Em 1676, quem escrevia em Portugal e no Brasil eram homens e apenas homens, e nenhum deles escreveria um depoimento em primeira pessoa assim mergulhado na vida cotidiana. O padre Antônio Vieira nesta altura estaria redigindo sermões e relatórios ao seu superior para falar das tarefas dele como agente da igreja católica. Gregório de Matos, o “Boca do Inferno”, também estava vivo e escrevendo, sem nunca ter publicado nada em vida. 

Porto Alegre não figurava nem no horizonte (a primeira figura europeia a viver na cidade com carta oficial foi Jerônimo de Ornelas, que chegou ali por 1732), e nem o porto de Rio Grande existia (foi inventado em 1737). O que sim havia era o movimento que resultaria nas Missões (a primeira em nosso território foi fundada em 1682) – e, no interior do que hoje é Alagoas, estava em se apogeu o Quilombo dos Palmares (que seria destruído em 1695). 
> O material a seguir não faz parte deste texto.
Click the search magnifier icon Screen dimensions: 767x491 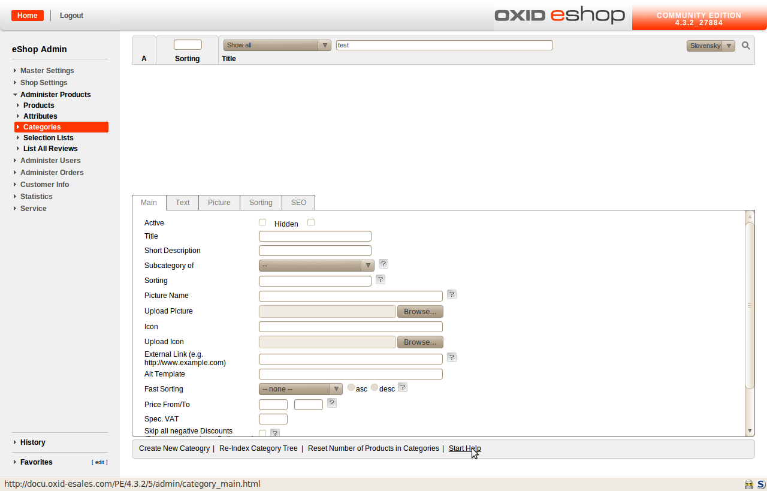coord(745,46)

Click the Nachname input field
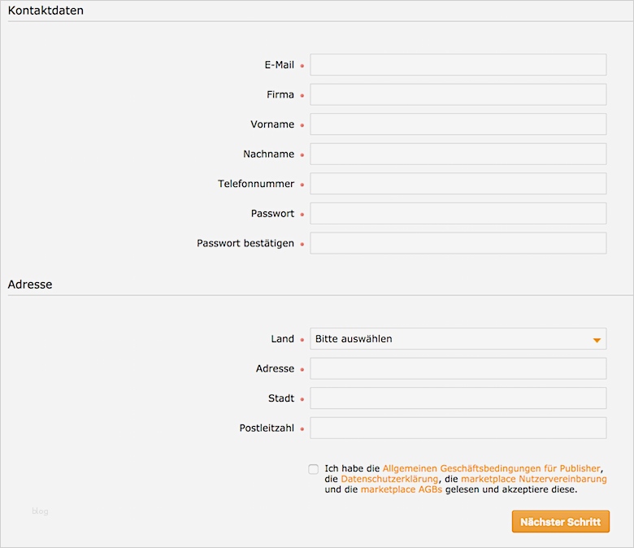coord(458,154)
E para quê estou eu a despejar esses dados? Para apontar numa direção comparativa que, estando cá na gringa, fica cada vez mais saliente para mim: este país aqui lida com a língua de um modo muito mais direto, pragmático, empírico, e tem voz feminina em cena desde esse remoto tempo. No Brasil, mal agora, século 21, nós vamos nos livrando da obrigação idiota de cultivar uma modalidade pedante de língua escrita, que por todo esse tempo, desde o começo da colonização, nos impingiu como certo, aliás, como único o jeito classicista, parnasiano, ruibarbosiano, advocatício de escrever – e as mulheres só puderam se expressar por escrito, meldels, muito depois, muito raramente, e ultrapassando muitas barreiras, de variadas ordens. 
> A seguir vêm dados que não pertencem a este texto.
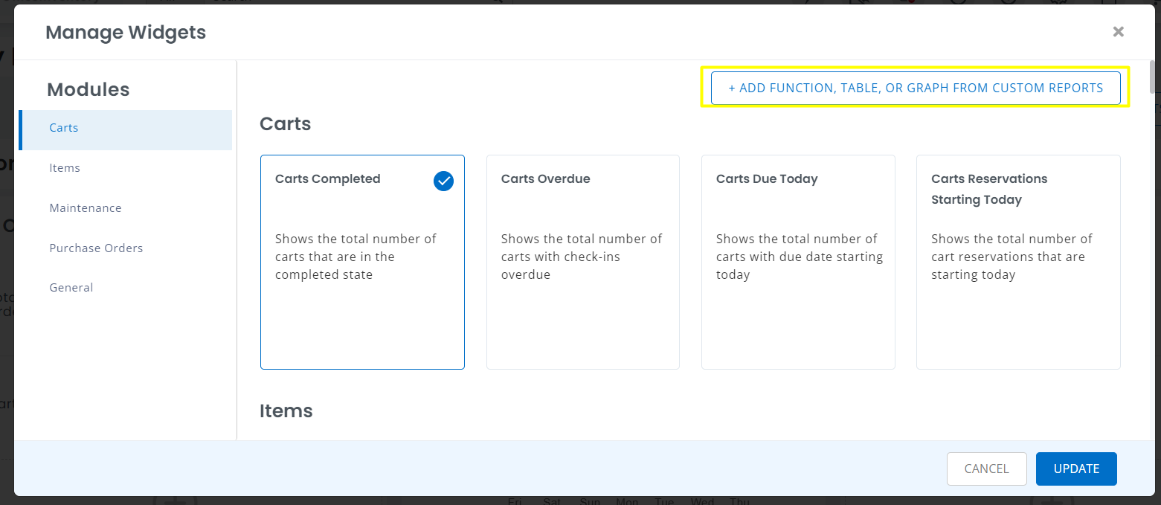Click the Modules sidebar heading
The width and height of the screenshot is (1161, 505).
click(x=88, y=90)
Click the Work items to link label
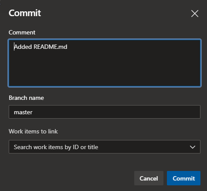The height and width of the screenshot is (191, 207). (33, 131)
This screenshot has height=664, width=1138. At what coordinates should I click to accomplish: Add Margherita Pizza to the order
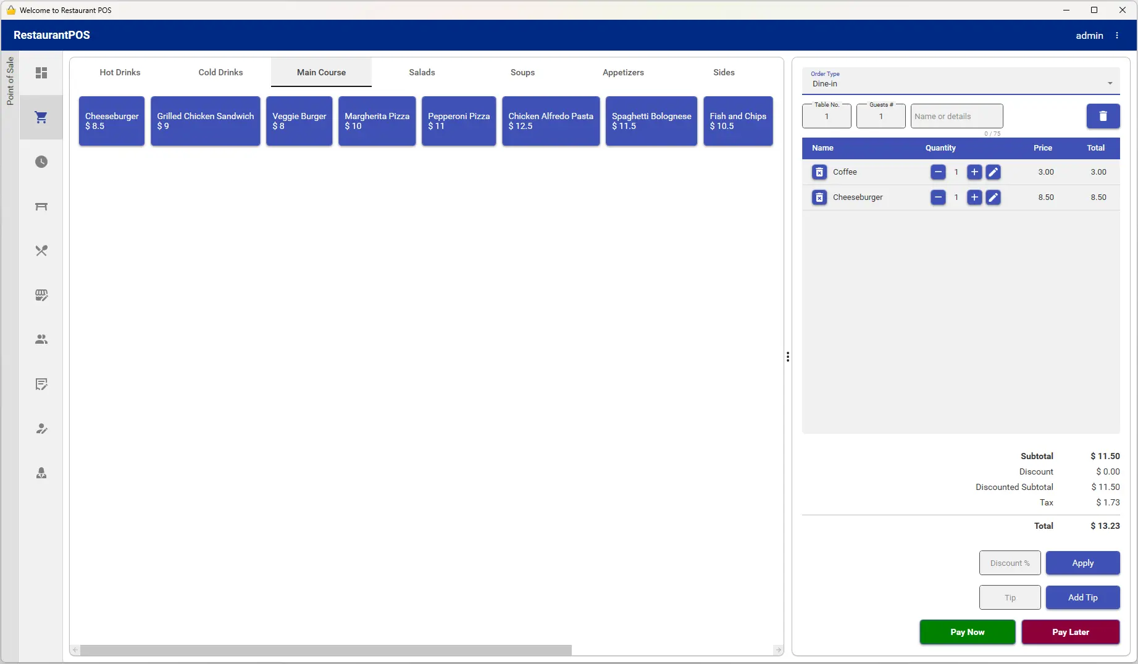click(x=377, y=121)
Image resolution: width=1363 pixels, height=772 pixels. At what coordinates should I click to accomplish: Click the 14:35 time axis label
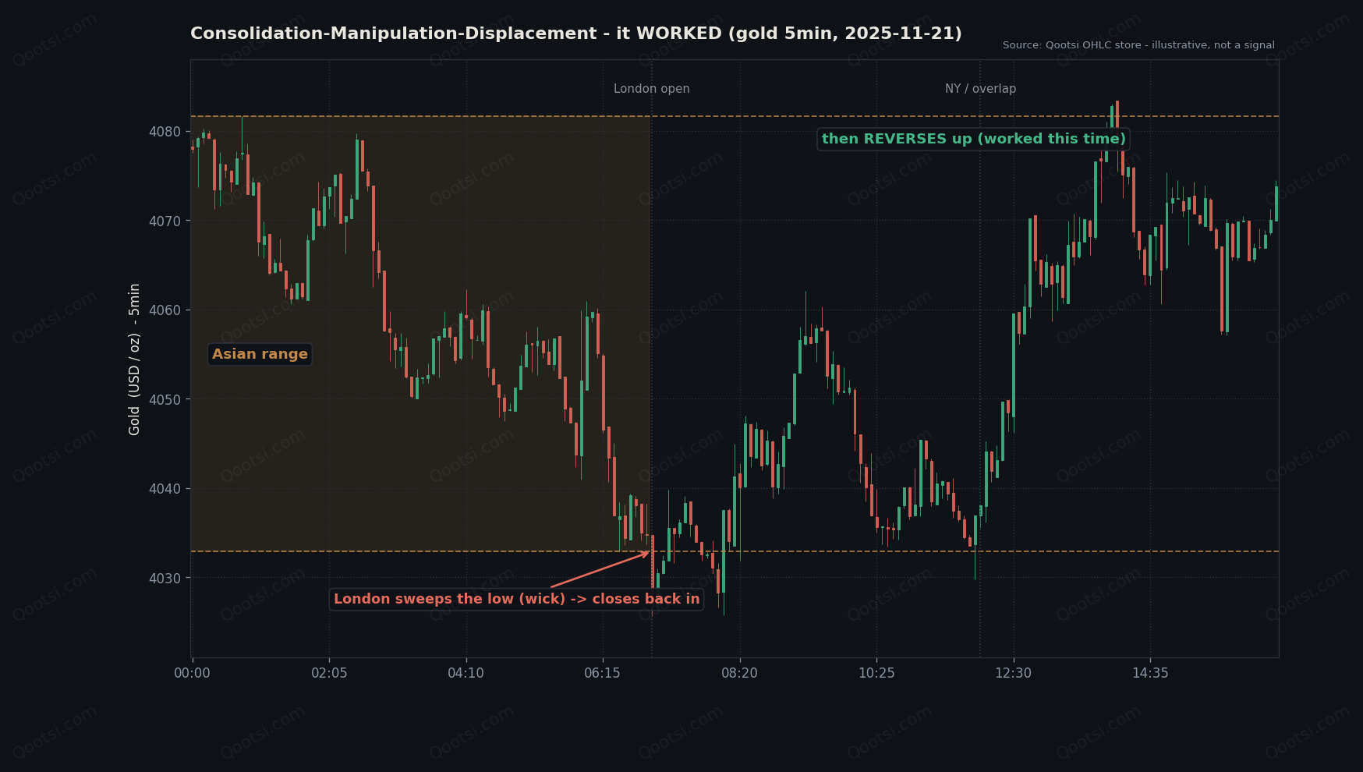coord(1150,673)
Por isso tudo é que uma figura como Maria Firmina dos Reis – que, aliás, é bem possível que tenha lido A cabana do Pai Tomás –, com seu romance Úrsula (1859), é um milagre a ser reverenciado. 

O texto original:

The second remove. But now (the next morning) I must turn my back upon the Town, and travel with them into the vast and desolate Wilderness, I know not whither. It is not my tongue or pen can express the sorrows of my heart and bitterness of my spirit that I had at this departure: but God was with me in his wonderful manner, carrying me along, and bearing up my Spirit, that it did not quite fail. One of the Indians carried my poor wounded Babe upon a horse: it went moaning all along, I shall die, I shall die! I went on foot after it, with sorrow that cannot be exprest. All length I took it off the horse, and carried it in my arms, till my strength failed, and I fell down with it. Then they set me upon a horse, with my wounded Child in my lap; and there being no furniture upon the horse back; as we were going down a steep hill, we both fell over the horse’s head, at which they, like inhuman creatures, laught, and rejoiced to see it, though I thought we should there have ended our days, as overcome of so many difficulties. But the Lord renewed my strength still, and carried me along, that I might see more of his power, yea, so much that I could never have thought of had I not experienced it. 

Fonte: Colonial American travel narratives, ed. by Wendy Martin. New York: Penguin Books, 1994.


Luís Augusto Fischer é escritor, professor do Instituto de Letras da UFRGS e fundador da revista Parêntese. Atualmente, está passando um semestre como professor convidado em Princeton, USA. Seu mais recente livro é A ideologia modernista: a Semana de 22 e sua consagração (Todavia).